Problem> Repeat the entries without change, omitting the pictures.
•••••
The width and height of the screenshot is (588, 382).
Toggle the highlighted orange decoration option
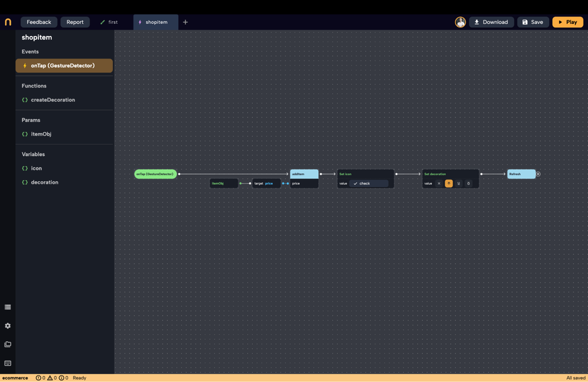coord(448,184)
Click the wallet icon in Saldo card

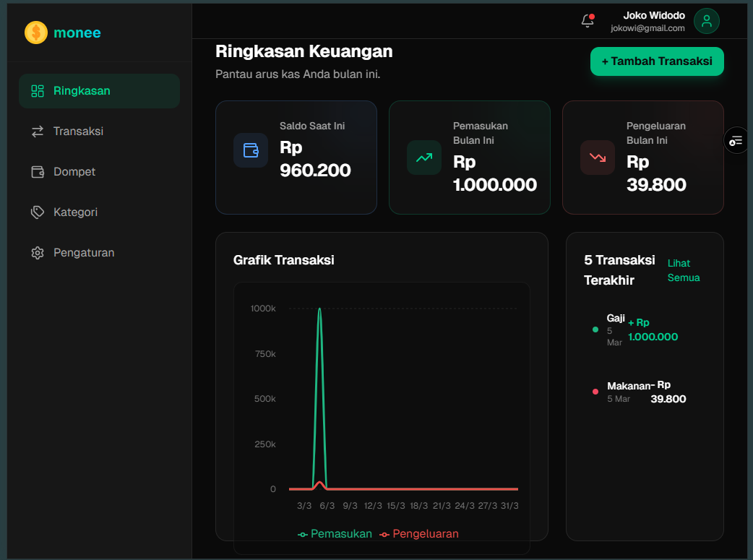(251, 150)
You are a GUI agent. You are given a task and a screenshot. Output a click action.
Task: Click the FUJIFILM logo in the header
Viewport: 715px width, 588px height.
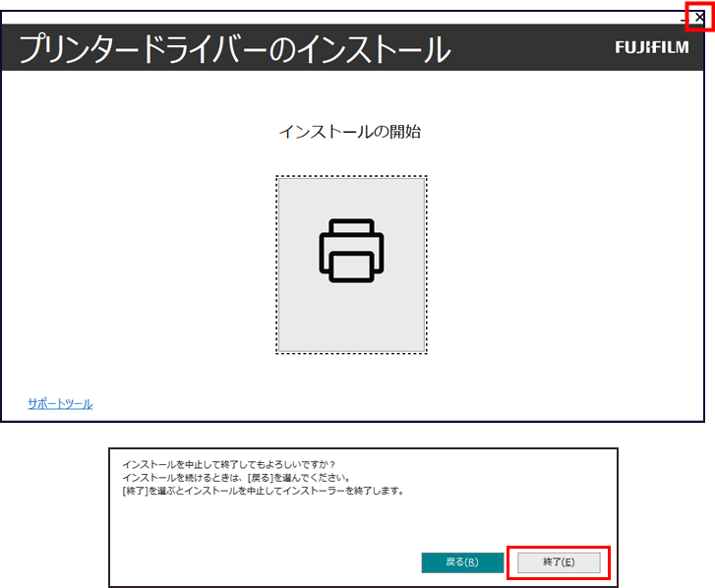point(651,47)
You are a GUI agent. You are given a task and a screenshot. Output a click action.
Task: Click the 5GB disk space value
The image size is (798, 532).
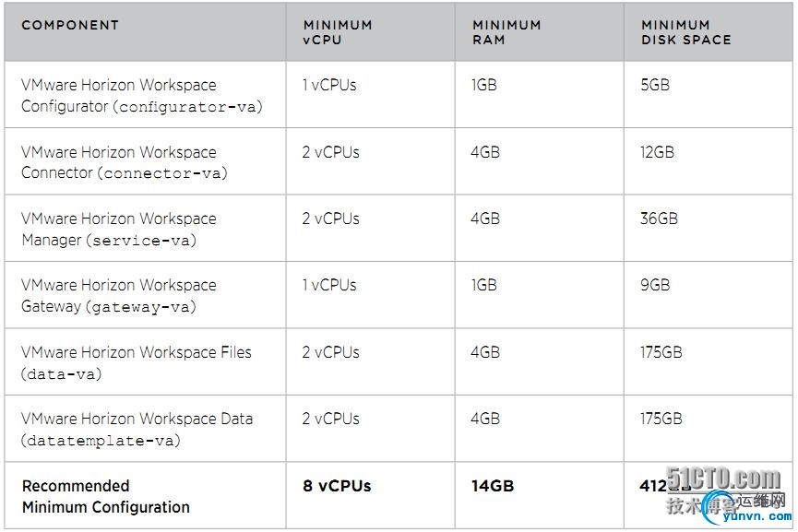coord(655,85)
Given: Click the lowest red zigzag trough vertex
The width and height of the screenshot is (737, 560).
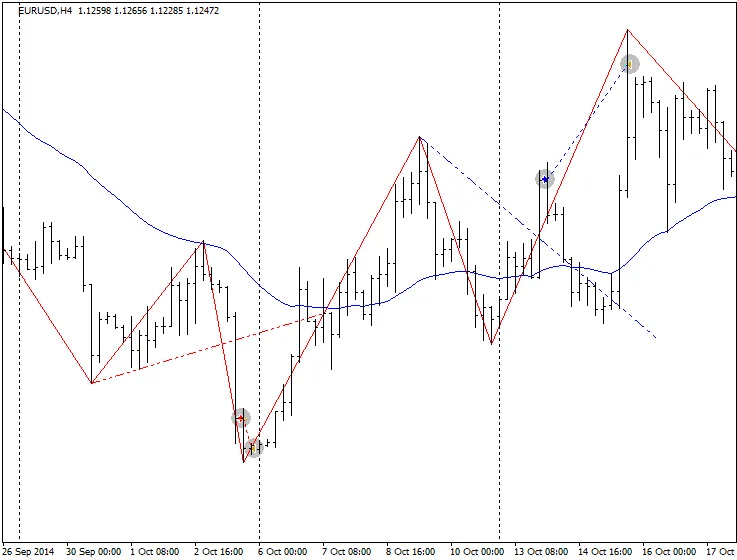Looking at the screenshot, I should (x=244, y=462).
•••••
The completed task>
The width and height of the screenshot is (588, 382).
Toggle the highlighted orange decoration option
coord(448,184)
Click the wallet icon in Saldo card

(251, 150)
You are a GUI agent. You are given a task and a screenshot. Output a click action.
Task: Click the FUJIFILM logo in the header
Viewport: 715px width, 588px height.
point(651,47)
You are a GUI agent. You are given a task and a screenshot. Output a click action.
Task: Click the 5GB disk space value
The image size is (798, 532).
coord(655,85)
Given: Click the lowest red zigzag trough vertex
The width and height of the screenshot is (737, 560).
Looking at the screenshot, I should (x=244, y=462).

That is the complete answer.